Feature stories on major topics, in which the author begins a multi-paragraph description of a person or scene before offering a substantive consideration of the topic, have today little use in newspapers.  These stories are meant to set a scene, and perhaps evoke emotions in readers who are, the author presumes, indifferent or ignorant of the substantive topic.

Reporters who are taught to write this way are indulged; reporters who are allowed to continue this way are over-indulged. For an example of this sentimental style, see Night walks, masks and navigating new spaces: Meet UW-Whitewater’s new chancellor.  For examples of poor beat reporting, see The Janesville Gazette’s Sketchy Reporting on Major Topics. (In both cases: Beleckis, reporter; Schwartz, editor.)
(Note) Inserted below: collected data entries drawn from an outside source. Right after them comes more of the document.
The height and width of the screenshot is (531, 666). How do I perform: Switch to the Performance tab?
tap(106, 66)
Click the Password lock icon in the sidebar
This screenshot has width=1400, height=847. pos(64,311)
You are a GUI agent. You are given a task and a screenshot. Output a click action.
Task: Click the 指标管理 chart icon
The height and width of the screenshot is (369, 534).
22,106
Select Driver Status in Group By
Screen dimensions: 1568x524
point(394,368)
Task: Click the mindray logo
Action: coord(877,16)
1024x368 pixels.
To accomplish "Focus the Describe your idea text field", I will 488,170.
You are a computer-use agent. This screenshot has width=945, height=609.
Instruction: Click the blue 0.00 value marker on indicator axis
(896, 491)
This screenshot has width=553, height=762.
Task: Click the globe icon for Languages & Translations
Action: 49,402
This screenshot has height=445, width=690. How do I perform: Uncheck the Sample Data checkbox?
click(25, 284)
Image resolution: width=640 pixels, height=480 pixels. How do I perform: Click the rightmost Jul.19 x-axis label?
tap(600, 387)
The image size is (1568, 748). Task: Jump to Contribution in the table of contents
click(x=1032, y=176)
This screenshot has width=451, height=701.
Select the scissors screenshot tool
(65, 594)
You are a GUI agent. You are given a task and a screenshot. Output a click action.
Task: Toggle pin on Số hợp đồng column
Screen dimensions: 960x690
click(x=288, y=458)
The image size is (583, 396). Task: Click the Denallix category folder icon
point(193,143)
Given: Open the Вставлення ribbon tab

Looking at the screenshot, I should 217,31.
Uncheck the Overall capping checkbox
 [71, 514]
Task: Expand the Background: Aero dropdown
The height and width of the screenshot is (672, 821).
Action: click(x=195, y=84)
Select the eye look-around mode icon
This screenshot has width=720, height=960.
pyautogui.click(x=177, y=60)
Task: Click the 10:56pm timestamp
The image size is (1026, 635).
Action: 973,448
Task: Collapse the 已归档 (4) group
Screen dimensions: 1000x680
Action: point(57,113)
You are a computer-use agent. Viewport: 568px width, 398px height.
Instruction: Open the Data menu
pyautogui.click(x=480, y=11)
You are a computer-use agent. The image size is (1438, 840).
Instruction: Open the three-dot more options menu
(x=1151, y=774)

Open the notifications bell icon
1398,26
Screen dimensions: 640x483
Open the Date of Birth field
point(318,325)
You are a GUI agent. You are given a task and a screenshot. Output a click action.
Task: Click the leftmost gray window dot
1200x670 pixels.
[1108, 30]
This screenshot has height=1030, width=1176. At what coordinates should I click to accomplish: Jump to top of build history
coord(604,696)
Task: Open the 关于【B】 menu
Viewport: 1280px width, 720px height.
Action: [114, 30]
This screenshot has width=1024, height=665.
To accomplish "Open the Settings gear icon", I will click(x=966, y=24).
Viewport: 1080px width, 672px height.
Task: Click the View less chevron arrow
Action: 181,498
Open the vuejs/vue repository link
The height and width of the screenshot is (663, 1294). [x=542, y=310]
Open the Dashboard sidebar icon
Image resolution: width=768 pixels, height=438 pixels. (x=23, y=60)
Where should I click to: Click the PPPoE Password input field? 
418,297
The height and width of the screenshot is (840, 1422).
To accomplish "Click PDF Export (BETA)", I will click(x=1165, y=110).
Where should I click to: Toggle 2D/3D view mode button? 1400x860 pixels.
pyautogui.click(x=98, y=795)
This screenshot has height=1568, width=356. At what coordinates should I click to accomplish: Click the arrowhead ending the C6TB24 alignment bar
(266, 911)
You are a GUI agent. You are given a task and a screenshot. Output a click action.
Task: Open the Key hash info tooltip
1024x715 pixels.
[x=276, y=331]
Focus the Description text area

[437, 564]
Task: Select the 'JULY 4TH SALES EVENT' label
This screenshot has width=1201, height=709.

It should be needless to say that these are not indifferent times; these are times of continent-wide controversy when emotions are already high.  No one needs six paragraphs of treacly background information to be engaged in a major topic – nearly all America is now in dispute on our country’s major topics.  No one needs to be awakened to action – we are, all of us, in the action.  Those readers who are not yet awake to these times are either drunk or comatose –  which, in fact, means they likely aren’t readers at all.

It serves our present condition to state plainly: who did what to whom? 

Good straightforward beat or investigative reporting is like this: direct, concise, unambiguous, unsentimental.  Good commentary – writing with a strong editorial tint – has time for pathos as a rhetorical technique. These two approaches are not the same, and should not be mixed.

If newspaper people want to write lengthy, take-ten-paragraphs-of-teary-anecdotes-to-get-to-the-point feature stories, they should become magazine writers, or build time machines to transport themselves to an era that needed an awakening.  It’s not commendable poetry in motion to misunderstand one’s era; it’s more like an ill-timed limerick.

We are not in an easy time; we are awake already to a dozen controversies.  Writing should be direct and succinct in its description of our circumstances.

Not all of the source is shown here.